------ MATERIAL PROVIDED

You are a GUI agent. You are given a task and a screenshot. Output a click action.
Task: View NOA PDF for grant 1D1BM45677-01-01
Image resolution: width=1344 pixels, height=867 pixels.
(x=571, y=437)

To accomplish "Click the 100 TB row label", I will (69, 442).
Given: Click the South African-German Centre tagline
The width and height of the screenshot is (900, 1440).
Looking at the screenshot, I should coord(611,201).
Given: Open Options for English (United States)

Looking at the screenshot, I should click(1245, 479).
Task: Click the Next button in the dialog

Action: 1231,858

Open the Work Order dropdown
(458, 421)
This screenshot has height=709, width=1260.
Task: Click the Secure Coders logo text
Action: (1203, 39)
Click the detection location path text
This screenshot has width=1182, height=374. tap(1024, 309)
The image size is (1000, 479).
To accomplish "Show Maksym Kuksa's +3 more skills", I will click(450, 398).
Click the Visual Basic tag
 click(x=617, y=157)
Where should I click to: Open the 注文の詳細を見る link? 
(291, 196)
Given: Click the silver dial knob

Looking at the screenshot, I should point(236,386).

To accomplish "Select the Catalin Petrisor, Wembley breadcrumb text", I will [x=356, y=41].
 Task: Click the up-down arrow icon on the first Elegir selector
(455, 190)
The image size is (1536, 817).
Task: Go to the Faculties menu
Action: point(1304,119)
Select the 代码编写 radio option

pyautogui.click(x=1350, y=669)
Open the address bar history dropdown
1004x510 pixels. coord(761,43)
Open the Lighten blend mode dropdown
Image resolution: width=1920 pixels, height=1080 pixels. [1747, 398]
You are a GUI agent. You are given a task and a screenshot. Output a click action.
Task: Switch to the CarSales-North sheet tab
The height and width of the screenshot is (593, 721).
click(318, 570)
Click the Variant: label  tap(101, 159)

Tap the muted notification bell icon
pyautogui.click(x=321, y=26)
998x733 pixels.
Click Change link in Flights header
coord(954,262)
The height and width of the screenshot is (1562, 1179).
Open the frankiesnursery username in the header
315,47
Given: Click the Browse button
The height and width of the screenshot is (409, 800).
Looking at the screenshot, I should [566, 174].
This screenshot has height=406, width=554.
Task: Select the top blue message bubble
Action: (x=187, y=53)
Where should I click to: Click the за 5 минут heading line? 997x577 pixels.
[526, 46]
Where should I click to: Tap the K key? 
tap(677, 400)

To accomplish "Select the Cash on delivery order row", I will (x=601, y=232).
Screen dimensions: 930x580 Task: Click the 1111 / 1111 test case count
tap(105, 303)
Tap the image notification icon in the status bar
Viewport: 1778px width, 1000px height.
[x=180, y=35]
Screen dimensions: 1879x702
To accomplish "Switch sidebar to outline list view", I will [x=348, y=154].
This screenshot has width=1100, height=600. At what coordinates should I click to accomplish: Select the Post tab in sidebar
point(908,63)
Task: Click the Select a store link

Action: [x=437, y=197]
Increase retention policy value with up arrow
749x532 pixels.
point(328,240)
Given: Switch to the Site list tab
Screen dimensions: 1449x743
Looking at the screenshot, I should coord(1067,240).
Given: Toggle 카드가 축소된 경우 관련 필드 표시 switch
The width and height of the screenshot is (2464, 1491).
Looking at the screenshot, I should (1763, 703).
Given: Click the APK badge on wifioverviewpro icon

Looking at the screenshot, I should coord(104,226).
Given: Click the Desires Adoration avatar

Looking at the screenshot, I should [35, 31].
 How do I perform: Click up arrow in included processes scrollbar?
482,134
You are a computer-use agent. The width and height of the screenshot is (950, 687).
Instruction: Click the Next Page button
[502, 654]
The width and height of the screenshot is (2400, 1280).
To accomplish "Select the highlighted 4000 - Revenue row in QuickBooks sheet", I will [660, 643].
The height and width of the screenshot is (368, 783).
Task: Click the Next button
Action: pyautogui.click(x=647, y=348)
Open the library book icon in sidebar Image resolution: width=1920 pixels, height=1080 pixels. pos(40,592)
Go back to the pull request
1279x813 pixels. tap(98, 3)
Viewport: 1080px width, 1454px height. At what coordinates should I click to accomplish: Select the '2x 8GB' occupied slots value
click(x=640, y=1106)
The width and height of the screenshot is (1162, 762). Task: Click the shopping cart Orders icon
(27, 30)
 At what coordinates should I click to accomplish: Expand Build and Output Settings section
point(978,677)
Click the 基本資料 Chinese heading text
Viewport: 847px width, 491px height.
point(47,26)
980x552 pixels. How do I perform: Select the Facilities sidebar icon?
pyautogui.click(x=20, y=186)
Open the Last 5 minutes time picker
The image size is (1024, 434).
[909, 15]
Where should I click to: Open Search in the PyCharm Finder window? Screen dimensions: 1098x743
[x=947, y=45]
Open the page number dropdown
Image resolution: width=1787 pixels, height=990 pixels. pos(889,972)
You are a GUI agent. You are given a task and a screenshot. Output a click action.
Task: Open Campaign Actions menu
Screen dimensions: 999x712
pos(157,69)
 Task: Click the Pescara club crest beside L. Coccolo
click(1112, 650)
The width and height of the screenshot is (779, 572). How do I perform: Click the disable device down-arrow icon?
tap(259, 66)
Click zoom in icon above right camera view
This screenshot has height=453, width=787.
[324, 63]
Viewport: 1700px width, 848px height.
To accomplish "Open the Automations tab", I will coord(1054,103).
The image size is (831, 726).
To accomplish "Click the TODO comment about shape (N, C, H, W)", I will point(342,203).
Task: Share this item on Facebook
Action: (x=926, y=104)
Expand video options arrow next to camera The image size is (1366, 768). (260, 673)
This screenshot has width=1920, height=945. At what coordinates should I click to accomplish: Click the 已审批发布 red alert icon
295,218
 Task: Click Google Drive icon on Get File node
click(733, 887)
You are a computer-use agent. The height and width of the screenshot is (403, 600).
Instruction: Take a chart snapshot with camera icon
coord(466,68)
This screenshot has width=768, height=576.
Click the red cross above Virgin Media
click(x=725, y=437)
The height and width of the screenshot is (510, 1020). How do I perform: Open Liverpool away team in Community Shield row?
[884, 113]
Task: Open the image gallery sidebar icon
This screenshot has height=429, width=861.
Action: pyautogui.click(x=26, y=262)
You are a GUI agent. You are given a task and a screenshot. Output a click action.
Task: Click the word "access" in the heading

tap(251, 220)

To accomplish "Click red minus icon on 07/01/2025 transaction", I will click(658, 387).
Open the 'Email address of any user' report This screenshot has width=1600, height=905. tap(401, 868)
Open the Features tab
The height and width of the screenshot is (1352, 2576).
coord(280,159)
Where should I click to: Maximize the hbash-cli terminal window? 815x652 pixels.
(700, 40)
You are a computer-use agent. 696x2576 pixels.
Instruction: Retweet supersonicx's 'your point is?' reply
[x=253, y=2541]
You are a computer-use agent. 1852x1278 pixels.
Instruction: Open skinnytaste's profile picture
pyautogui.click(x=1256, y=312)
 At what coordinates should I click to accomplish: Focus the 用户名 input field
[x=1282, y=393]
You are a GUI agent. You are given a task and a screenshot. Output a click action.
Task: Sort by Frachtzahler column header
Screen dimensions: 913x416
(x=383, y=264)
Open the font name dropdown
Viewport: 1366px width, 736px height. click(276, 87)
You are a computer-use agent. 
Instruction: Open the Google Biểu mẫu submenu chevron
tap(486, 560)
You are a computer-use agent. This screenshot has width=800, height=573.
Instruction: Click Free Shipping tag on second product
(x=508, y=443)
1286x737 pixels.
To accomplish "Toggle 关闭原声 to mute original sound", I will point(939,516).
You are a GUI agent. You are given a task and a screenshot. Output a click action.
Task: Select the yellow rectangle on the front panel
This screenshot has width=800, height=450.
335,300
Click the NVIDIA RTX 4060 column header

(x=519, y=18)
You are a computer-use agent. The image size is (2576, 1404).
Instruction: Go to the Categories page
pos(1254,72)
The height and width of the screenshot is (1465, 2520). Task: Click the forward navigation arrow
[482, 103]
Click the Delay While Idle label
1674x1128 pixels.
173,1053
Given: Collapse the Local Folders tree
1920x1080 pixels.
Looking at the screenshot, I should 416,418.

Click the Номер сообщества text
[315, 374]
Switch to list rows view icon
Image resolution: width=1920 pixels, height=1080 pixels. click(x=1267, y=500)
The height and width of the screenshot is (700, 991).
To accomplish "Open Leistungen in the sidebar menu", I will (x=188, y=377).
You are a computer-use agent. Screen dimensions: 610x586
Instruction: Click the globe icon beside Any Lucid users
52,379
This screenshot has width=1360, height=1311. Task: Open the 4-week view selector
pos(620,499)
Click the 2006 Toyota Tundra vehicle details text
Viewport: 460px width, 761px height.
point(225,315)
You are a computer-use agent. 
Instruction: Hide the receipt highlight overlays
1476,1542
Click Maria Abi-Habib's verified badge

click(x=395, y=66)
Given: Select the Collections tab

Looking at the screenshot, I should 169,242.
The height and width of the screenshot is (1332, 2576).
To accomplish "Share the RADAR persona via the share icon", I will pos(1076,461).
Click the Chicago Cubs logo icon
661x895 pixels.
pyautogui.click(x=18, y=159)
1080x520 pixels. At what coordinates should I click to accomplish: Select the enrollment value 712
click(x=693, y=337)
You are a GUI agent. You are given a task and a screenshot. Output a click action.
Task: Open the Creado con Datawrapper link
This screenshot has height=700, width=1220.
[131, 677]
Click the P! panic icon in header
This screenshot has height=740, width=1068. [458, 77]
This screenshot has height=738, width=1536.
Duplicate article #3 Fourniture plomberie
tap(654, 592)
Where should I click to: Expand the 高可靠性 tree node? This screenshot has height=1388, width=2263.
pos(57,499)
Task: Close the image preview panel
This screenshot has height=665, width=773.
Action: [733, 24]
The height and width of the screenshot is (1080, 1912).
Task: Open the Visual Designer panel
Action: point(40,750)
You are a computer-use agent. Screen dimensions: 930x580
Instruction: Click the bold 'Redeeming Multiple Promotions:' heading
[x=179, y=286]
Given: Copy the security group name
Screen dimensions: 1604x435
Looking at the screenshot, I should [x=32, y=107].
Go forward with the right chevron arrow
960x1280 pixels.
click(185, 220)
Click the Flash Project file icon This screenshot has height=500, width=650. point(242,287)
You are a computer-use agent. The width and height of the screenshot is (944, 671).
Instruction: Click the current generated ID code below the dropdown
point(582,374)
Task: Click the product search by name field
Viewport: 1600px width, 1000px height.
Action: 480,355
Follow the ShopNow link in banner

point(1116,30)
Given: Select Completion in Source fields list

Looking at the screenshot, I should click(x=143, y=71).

------------

EXERCISE DESCRIPTION: Rescale the stretch from the start of the entries through the line containing "will (69, 442).", and give only those lines again, requests included. Multiply every click coordinate in the answers by 2.25 and round to whole numbers, with halves rounded up.

REPLY TO THE EXERCISE:
You are a GUI agent. You are given a task and a screenshot. Output a click action.
Task: View NOA PDF for grant 1D1BM45677-01-01
Image resolution: width=1344 pixels, height=867 pixels.
(x=1285, y=983)

To accomplish "Click the 100 TB row label", I will (155, 995).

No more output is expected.